Whaowhia te kete mātauranga. Fill the basket of knowledge.
A new online resource aimed at making it easier for secondary school staff to recognise and respond early to wellbeing concerns in rangatahi in Years 9 to 13 has had an excellent response since it went live in June.
Developed by Manu Ka Rere a collective of Canterbury-based youth mental health and addiction NGOs, and professional online guidance developers, Rangatahi Well recognises the important role secondary school kaimahi have in offering early support to rangatahi with wellbeing needs.
“Secondary schools are seeing a growing number of rangatahi needing support. However, information for responding can be difficult to find or dispersed across multiple websites, and it’s often not clear where to get advice or which services are available,” says Juanita Gibson, content developer.
The Rangatahi Well website is a ‘one-stop-shop’ offering local advice, recommended resources, and support options for secondary school kaitiaki, kaitohutohu, and other kaimahi in the Canterbury region.
Education, health, and social care professionals who support rangatahi with wellbeing and development can also access the site. While access is not available to rangatahi or whānau, there is a range of great resources that can easily be shared to help them self-manage,” says Polly Hutchinson, education content advisor (and an experienced SENCO and former Assistant Principal).
The site outlines an overall Kaupapa/Approach – the mana-enhancing values that guide how to support rangatahi, irrespective of the challenges they face.
The site’s resources are organised into different Kete/Topic kits which contain key information matched with recommended resources to help with planning and action, and help identify when further support might be needed.
There’s also a Tautoko/Support section, which lists the local and national services that can offer the individual support needed, grouped around the needs of rangatahi.
Finally, the Ako ake/Learn More section offers ongoing learning and development opportunities. Information and resources, including webinars, are sourced from local and national professional providers of youth wellbeing training and development, and material developed by national bodies or subject matter experts.
“The site is a work in progress – growing, adapting, and thriving, just as rangatahi do when they learn new skills and gain knowledge from those around them,” says Juanita.
A user reference group meets monthly, with representation from a range of schools and roles to share ideas and resources. “They are our on-the-ground eyes and ears, to help us keep up to date with the challenges and issues that rangatahi are facing,” says Polly.

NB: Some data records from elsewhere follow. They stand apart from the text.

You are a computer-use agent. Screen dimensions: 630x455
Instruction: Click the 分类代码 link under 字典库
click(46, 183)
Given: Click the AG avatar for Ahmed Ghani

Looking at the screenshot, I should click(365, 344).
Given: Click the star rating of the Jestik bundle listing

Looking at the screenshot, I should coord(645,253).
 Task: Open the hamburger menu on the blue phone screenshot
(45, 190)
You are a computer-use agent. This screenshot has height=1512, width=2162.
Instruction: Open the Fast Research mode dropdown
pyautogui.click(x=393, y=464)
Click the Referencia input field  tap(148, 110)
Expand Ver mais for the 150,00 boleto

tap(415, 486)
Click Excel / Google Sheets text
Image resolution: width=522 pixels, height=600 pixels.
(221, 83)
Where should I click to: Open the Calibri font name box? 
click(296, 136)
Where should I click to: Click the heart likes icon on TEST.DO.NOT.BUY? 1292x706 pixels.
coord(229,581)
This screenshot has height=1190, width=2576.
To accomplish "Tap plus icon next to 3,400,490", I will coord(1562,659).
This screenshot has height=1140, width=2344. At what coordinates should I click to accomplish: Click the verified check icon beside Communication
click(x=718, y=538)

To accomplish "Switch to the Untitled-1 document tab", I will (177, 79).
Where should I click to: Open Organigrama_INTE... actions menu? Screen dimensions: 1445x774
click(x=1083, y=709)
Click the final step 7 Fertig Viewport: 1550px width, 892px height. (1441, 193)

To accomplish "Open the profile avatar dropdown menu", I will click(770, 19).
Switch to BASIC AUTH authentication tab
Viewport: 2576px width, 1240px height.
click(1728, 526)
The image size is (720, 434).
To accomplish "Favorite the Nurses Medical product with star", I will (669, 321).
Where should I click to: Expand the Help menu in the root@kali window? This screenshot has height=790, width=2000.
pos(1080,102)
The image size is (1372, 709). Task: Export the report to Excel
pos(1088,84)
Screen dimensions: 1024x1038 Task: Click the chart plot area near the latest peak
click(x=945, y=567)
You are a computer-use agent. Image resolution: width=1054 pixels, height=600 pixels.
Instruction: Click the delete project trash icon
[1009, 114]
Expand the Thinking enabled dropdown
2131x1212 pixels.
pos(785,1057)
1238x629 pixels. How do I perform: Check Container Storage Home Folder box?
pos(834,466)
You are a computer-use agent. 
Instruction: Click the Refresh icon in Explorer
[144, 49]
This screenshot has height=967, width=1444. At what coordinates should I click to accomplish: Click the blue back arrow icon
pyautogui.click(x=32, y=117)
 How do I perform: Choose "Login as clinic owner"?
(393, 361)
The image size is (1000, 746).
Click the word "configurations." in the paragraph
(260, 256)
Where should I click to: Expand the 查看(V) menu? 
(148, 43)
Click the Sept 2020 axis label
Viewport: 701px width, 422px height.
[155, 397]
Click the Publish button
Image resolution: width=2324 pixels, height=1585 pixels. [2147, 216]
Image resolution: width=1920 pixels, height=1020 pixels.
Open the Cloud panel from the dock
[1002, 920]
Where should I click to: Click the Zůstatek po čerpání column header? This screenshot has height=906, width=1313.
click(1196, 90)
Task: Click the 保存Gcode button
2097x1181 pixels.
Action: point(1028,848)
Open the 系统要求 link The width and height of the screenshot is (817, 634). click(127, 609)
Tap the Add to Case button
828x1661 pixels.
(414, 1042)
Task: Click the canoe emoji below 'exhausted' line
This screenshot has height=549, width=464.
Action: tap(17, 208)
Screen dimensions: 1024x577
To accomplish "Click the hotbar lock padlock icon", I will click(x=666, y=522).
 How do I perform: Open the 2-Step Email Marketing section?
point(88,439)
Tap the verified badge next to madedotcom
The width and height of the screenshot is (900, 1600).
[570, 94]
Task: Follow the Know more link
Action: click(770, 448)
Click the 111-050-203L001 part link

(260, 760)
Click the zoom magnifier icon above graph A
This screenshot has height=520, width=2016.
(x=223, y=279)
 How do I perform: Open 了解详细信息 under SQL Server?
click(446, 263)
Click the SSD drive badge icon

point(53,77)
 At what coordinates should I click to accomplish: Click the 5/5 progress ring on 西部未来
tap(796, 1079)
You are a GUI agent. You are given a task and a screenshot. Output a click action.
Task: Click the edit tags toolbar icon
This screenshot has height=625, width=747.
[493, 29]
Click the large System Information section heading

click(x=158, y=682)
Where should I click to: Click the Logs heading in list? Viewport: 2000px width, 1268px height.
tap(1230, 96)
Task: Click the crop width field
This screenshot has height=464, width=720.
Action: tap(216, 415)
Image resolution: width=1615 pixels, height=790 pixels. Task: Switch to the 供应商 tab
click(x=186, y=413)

During development, the site was set up to enable it to be expanded beyond Canterbury. A stocktake of the content added to date, reveals that almost 80% of it is suitable for all of Aotearoa, with the remaining 20% made up of local service information and regional resources.
What users are saying
Since going live, 1,200 people have used Rangatahi Well to support their mahi, with over 12,000 page views. Feedback includes:
“I have just spent the last 15 minutes clicking on everything and am completely blown away. He rawe tēnei!! Highly professional and comprehensive, I am completely impressed. A huge mihi to you and others who have been involved in its inception!!” – Head of Counselling, local secondary school.
“Wow it’s amazing – incredibly thorough. I will forward on to our clinicians and would also like to distribute to organisations coming into the Youth Hub.” – Senior lecturer in adolescent health at Otago University and primary care doctor specialising in youth health.
“I think this is looking great. Very user friendly and easy to navigate. Well done to all.” Principal Advisor, Ministry of Education.
More about Manu Ka Rere
The Manu Ka Rere collective (previously Community Youth Mental Health Service) originated in the aftermath of the Otautahi Christchurch earthquakes, which highlighted a gap in mental health support services for the young people in the city. A cross-agency integrated mobile service model was developed and made available in a range of youth venues in 2012.
In 2020, a shift in focus from mental illness to wellbeing inspired the new service, Manu Ka Rere. It offers free mental health and addiction services to young people (aged 13-24) who are seeking support for their wellbeing. Services include face to face counselling sessions, group work therapy, education, and other activities.
Young people can refer themselves, or whānau members or professionals can refer on their behalf with consent.
“We want to promote equity of access to health and wellbeing services, and ensure rangatahi have agency over what matters to them and the decisions that affect them,” says Nigel Loughton, Clinical Director, Odyssey House.
The eight organisations involved in the Manu Ka Rere collaborative include: Odyssey House, Stepping Stone Trust, Purapura Whetu, Ashburton Community Alcohol and Drug Service (ACADS), Community Wellbeing North Canterbury Trust, Waipuna, 298 Youth Health, and City Mission.